Emmeg Gro-Kayra était le fils bâtard d'une jeune femme morte en couches. Il fut élevé par le chaman de sa tribu, les Grilikamaug des pics de ce que nous appelons aujourd'hui les hauts de Normar. Vers la fin de sa quinzième année, Emmeg forgea à la main une armure d'écailles complète, un rite d'ascension au sein de sa tribu. Par un jour venteux, il posa le dernier rivet et, drapant une lourde cape par-dessus ses larges épaules, il quitta pour la dernière fois son village.
L'écho de ses exploits revenait toujours aux siens, qu'il s'agisse de la défense des marchands d'une caravane contre les bandits ou la libération d'esclaves des peuples bestiaux. Les nouvelles du noble croisé orque commencèrent même à être relayées par les Brétons, souvent teintées d'une certaine crainte.
Moins de deux ans après avoir atteint la maturité, Gro-Kayra était en train d'établir son campement lorsqu'une petite voix lança un appel depuis l'épaisseur de la nuit. Il fut surpris d'entendre le dialecte de son peuple articulé par une langue qui n'appartenait de toute évidence pas à un orque.
- Seigneur Kayra, dit la voix, les récits de vos actes ont coulé le long de nombreuses lèvres pour finir par atteindre mes oreilles.
Scrutant l'obscurité, Emmeg discerna une silhouette encapuchonnée que la lumière changeante du feu rendait éphémère et ondoyante. La voix seule lui avait fait penser avoir affaire à une vieille femme mais il décida ensuite qu'il était en présence d'un homme maigre et de petite stature, bien qu'il ne puisse distinguer plus de détails.
- Peut-être, répondit prudemment l'orque. Mais je ne cherche point la gloire. Qui êtes-vous ?
Ignorant la question, l'inconnu continua :
- Malgré cela, Orsimer, elle vous a trouvé et je vous apporte un cadeau à sa mesure.
La cape du visiteur s'entrouvrit sans révéler rien d'autres que des boutons luisant faiblement dans la faible lumière de la lune. Puis, un paquet en fut tiré et jeté à côté du feu, entre les deux hommes. Emmeg déplia prudemment les chiffons dans lesquels l'objet était emballé et fut surpris de découvrir qu'il s'agissait d'une large lame incurvée dotée d'une garde ouvragée. L'arme était lourde et Emmeg réalisa en la brandissant que son pommeau élaboré avait de fait pour fonction d'équilibrer le poids considérable de la lame elle-même.
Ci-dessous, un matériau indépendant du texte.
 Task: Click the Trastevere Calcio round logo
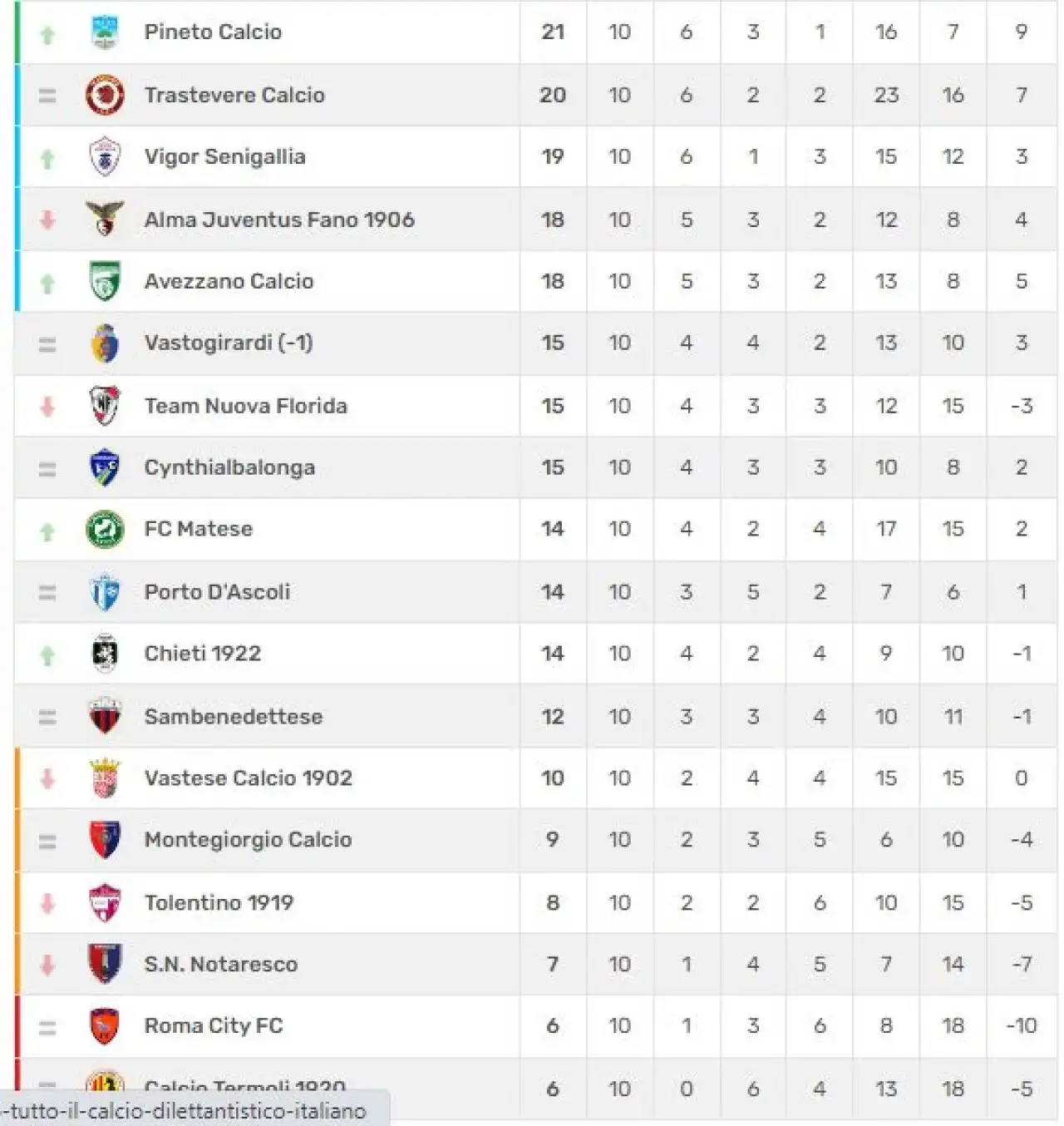click(105, 94)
Dans son état actuel, l'arme n'était guère impressionnante, songea l'orque, mais une fois la rouille nettoyée et quelques joyaux manquants remplacés, ce serait en effet une arme digne d'un champion de dix fois sa valeur.
- Son nom est Neb-Crescen, annonça l'inconnu élancé en captant la lueur appréciatrice dans l'oeil de Gro-Kayra. Je l'ai obtenue en échange d'un cheval et d'un secret sous des climats plus chauds, mais à mon âge j'aurais même de la chance de pouvoir soulever une telle arme. Le plus convenable semble être de la transmettre à un homme tel que vous. La posséder changera votre vie à jamais.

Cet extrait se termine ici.